• _EXERCISE DESCRIPTION_
Find each line in the material below that contains the string "button" and copy those lines. Case matters.

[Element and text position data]

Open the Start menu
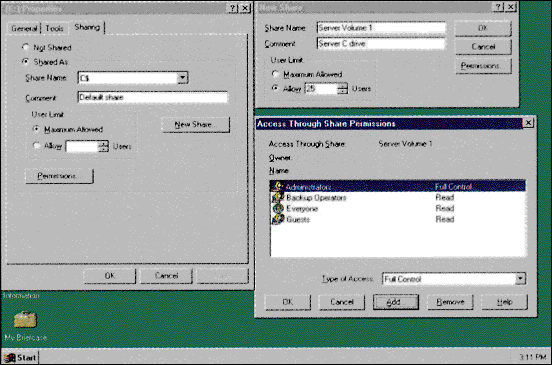 (x=20, y=358)
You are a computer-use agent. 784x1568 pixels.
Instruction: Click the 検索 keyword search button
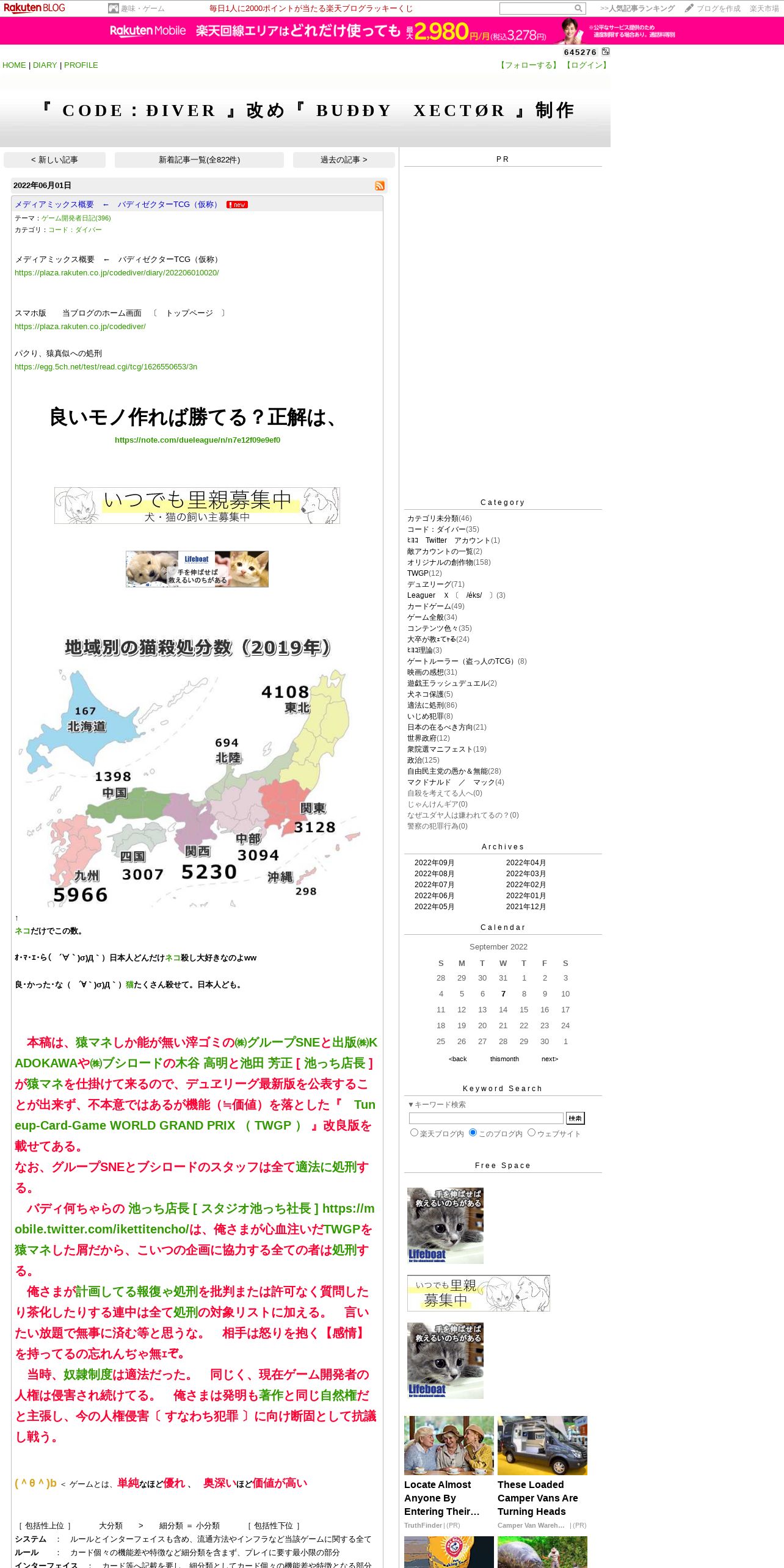click(575, 1118)
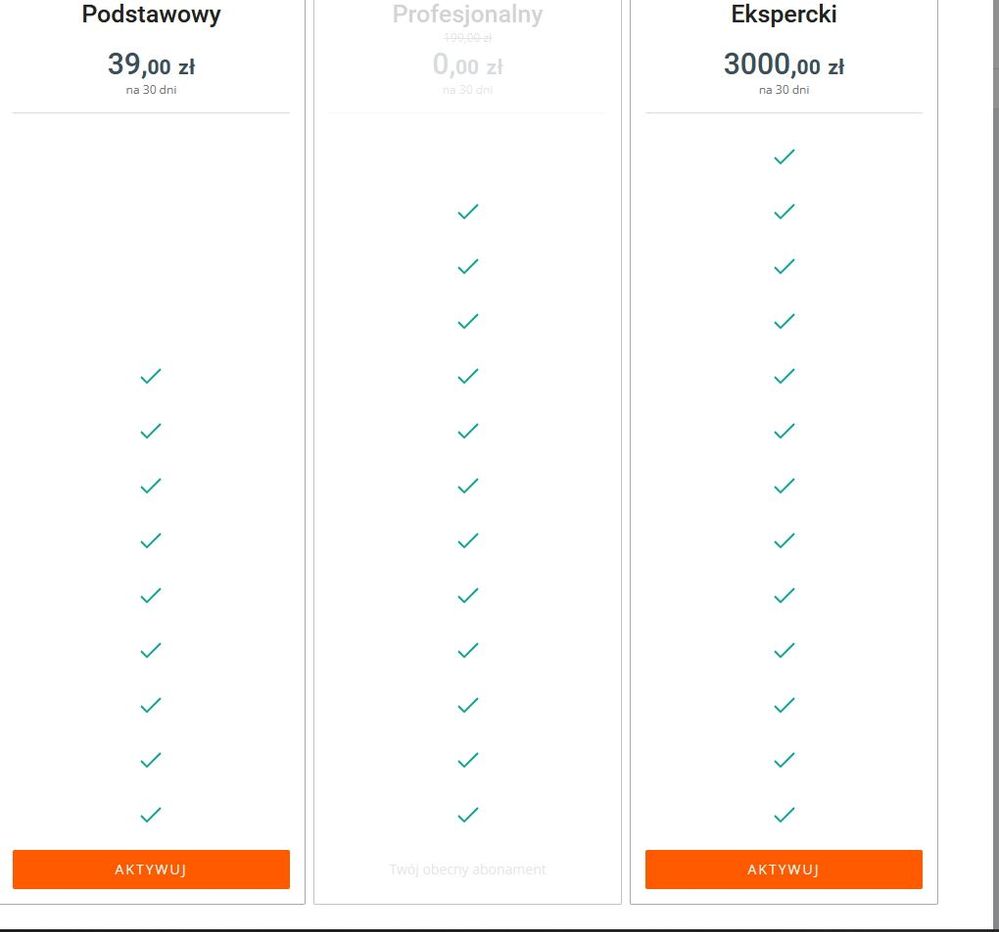Screen dimensions: 999x932
Task: Click the AKTYWUJ button under the Podstawowy plan
Action: [151, 869]
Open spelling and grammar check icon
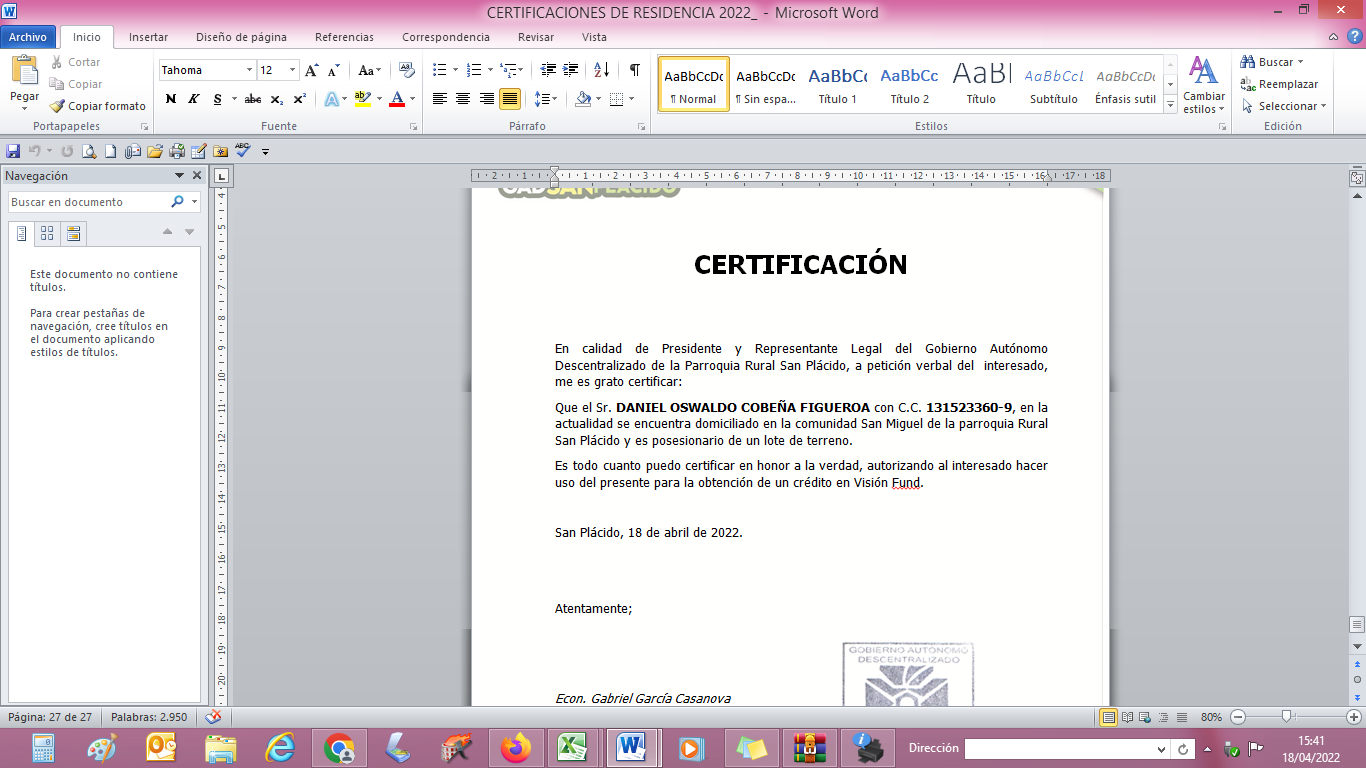The image size is (1366, 768). click(x=242, y=151)

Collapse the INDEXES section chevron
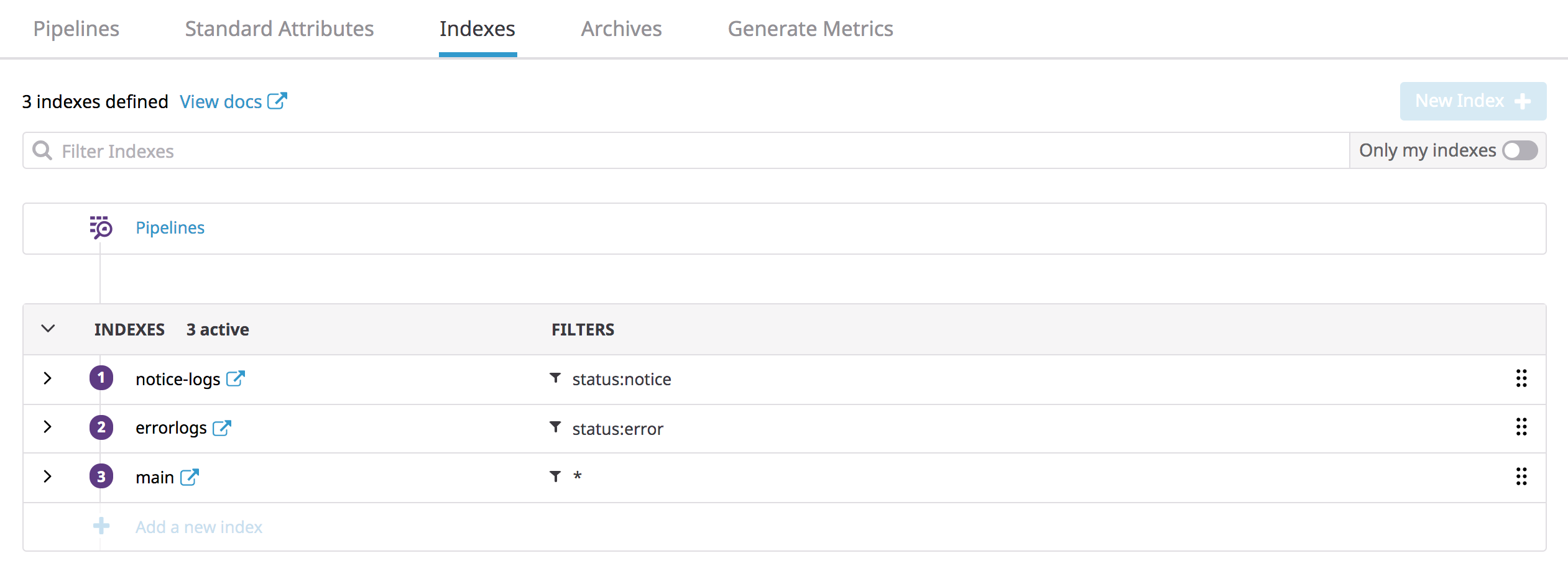48,329
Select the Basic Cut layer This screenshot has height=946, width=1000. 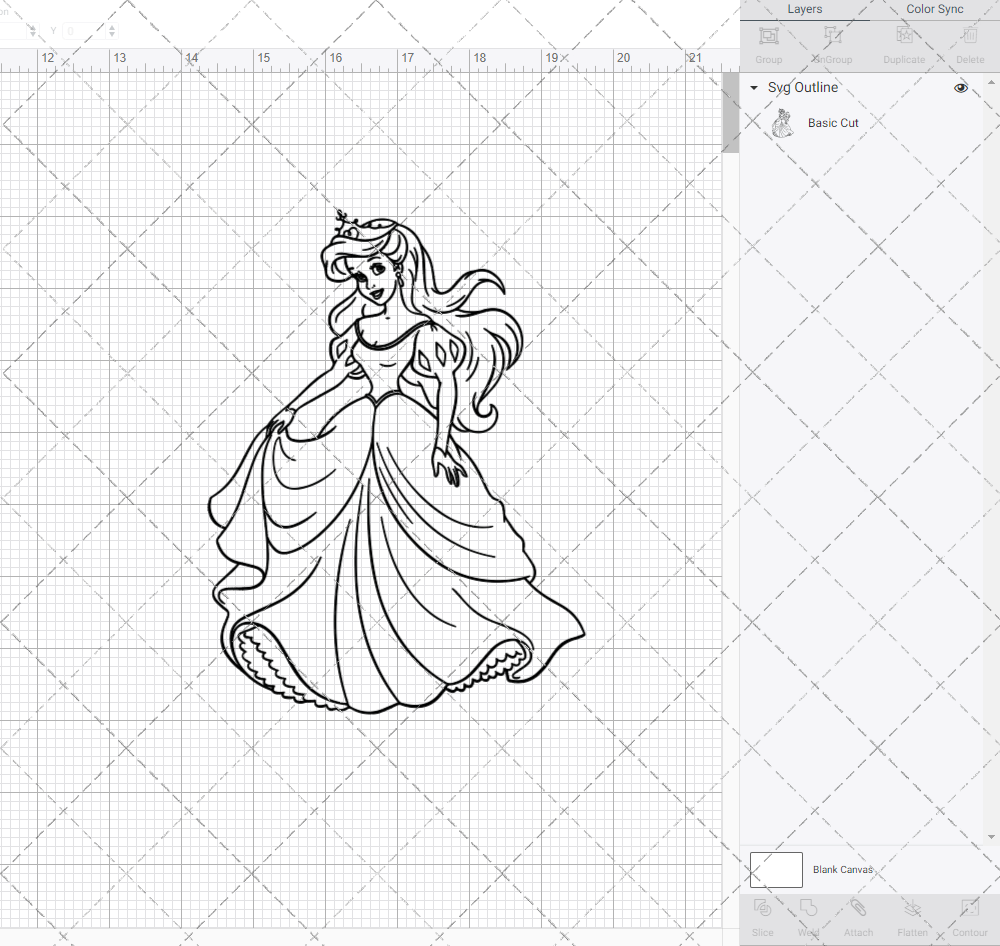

• _CORRECT ANSWER_
Instruction: Click the 検索 keyword search button
Task: Click the AKTYWUJ button under the Podstawowy plan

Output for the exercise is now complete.